As Mark Twain once put it the important thing is to get started. And the secret to getting started is to break up big, complex, tasks into small, manageable ones and then start on the first one. So having said that, what’s the first small one that could get you started?
Get your credit reports and check for errors
A study released two years ago by the Federal Trade Commission reported that roughly 20% of us have errors in our credit reports. You need to get your reports from the three credit reporting bureaus – Experian, TransUnion and Equifax – and then go over them with a fine-tooth comb. Are there purchases you don’t remember having made? Are there companies listed you don’t believe you ever did business with? How about that account that was written off? Was that even your account? If you find errors like this you need to dispute them. The way you do this is by writing a letter to the appropriate credit bureau with whatever documentation you have to back up your claim. The credit bureau will contact the institution(s) that provided the information and ask it to verify it. In the event the company can’t verify it or doesn’t respond within 30 days, the credit bureau must remove the item from your credit report. If you find several errors and get them removed this should improve your credit score significantly.
Write the credit bureau
If there is a company that incorrectly reported you had made a late payment you need to contact it and ask that it remove the information. In fact, if the late payment was incorrectly reported or you simply forgot to pay a bill when you’re usually 100% on time, you should be able to negotiate to get the company to remove the late payment from your credit reports.
Work on your debt-to-credit ratio
A full 30% of your credit score is based on your credit utilization or debt-to-credit ratio. This is calculated by dividing the amount of credit you have available into the amount you’ve used. As an example of this, suppose you have $10,000 in available credit and have used only $2000 of it. This would yield a debt-to-credit ratio of 20%, which would be quite good. Conversely if you had used up $5000 of that $10,000 your debt-to-credit ratio would be 50%, which would definitely be having a negative effect on your credit score. You need to sit down and calculate your debt to-credit ratio. If it’s about 35% or more there are two ways to quickly improve it. The first is to pay off some of your debts and the second is to get more credit. If paying off some of your debts isn’t doable you might be able to get an increase in the limit on one of your credit cards or open a new one to improve your credit-to-debt ratio. This can be a bit risky if you start using that card so the best thing to do is put it away in a drawer somewhere and forget you have it.

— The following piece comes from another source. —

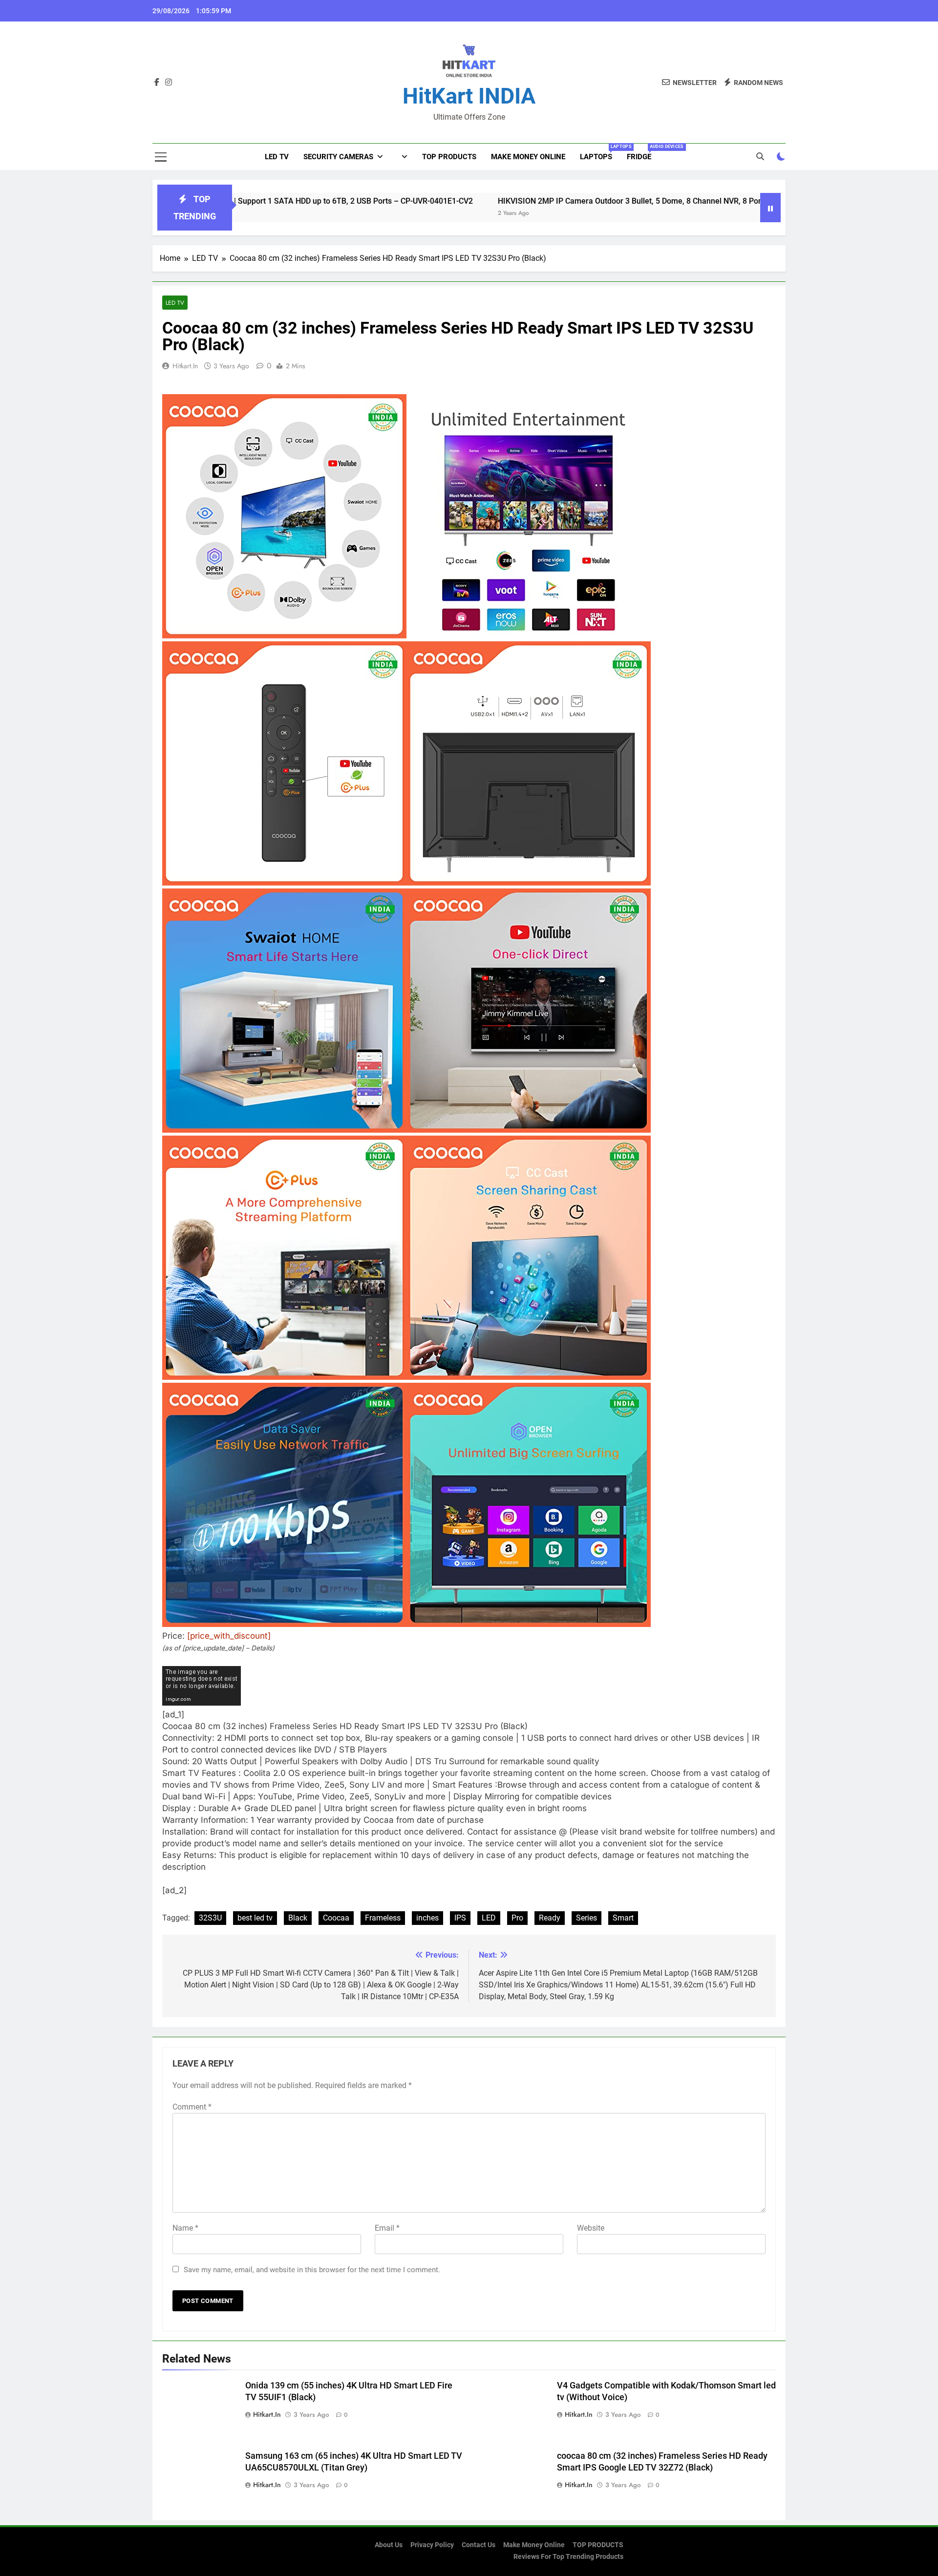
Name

Whenever you apply for any type of credit, whether it’s a credit card, an auto loan or mortgage you’ll face a credit inquiry. Too many of these inquiries in a short amount of time and the credit bureaus may ding your credit score. Any time you apply for a new card or an increase in the limit on one of your existing cards this will result in what’s called a “credit pull” and may decrease your credit score. However, it is good to have multiple forms of credit on your credit reports, such as a credit card, an auto loan and a revolving line of credit, as this shows potential lenders you can successfully handle different types of credit simultaneously. Plus, this accounts for 10% of your credit score.
Settle any delinquencies and then get proactive
Did you know that the bank might report your payment as delinquent even if it’s fewer than 30 days late? Of course, this varies from credit card issuer to credit card issuer and will also depend on your borrowing behavior. Some issuers will hold off on reporting an account as delinquent until it’s 60 days late. In this case, being 30 days late will have no effect on your credit score since your credit report will show no late payment. If you do find delinquencies in your credit reports it’s important to get them settled. This means contacting the creditor or creditors to discuss what you would need to do to eliminate them.

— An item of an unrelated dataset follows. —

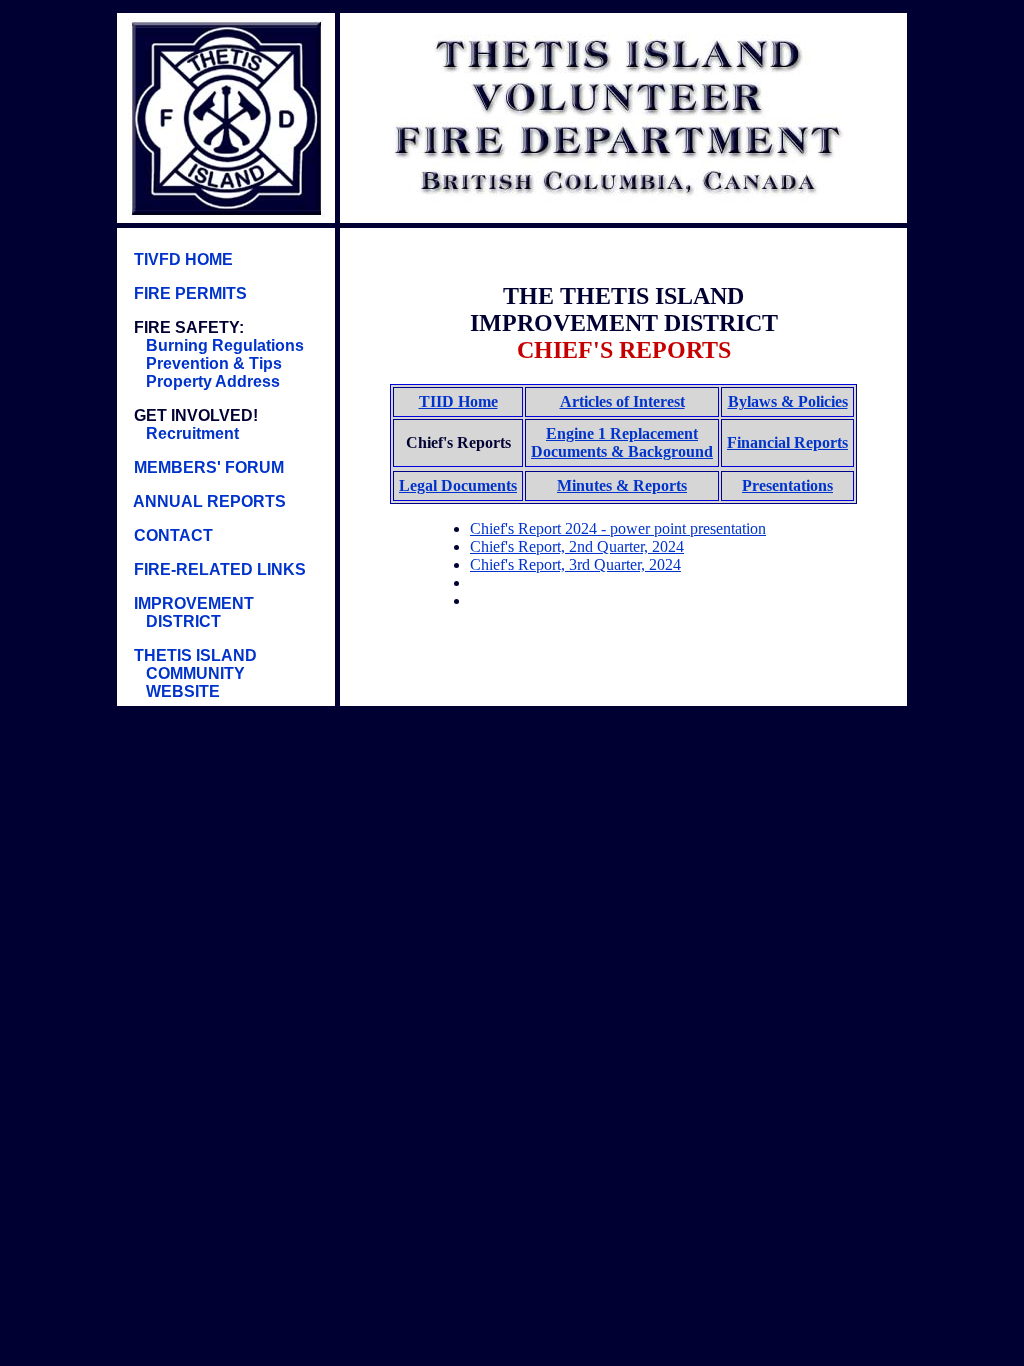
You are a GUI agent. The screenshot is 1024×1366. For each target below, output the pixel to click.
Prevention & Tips (212, 363)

Once you’ve settled any delinquencies get proactive by setting up automatic payments. You may be able to do this through your bank. If not, almost all lenders have ways for you to pay them automatically. This avoids the possibility of accidentally missing payments and removes the brain damage of having to remember to make multiple payments on different days of the month.
Build lifelong habits
Probably the biggest secret to getting and keeping a good credit score is to treat it as a sort of game. It’s a serious game and will require both tactics and strategies. But if you approach the task of managing your credit seriously and begin staying on top of your debts, your credit limits, your balances and your due dates, you will eventually develop habits that will make it easy for you to successfully manage your finances for the rest of your life.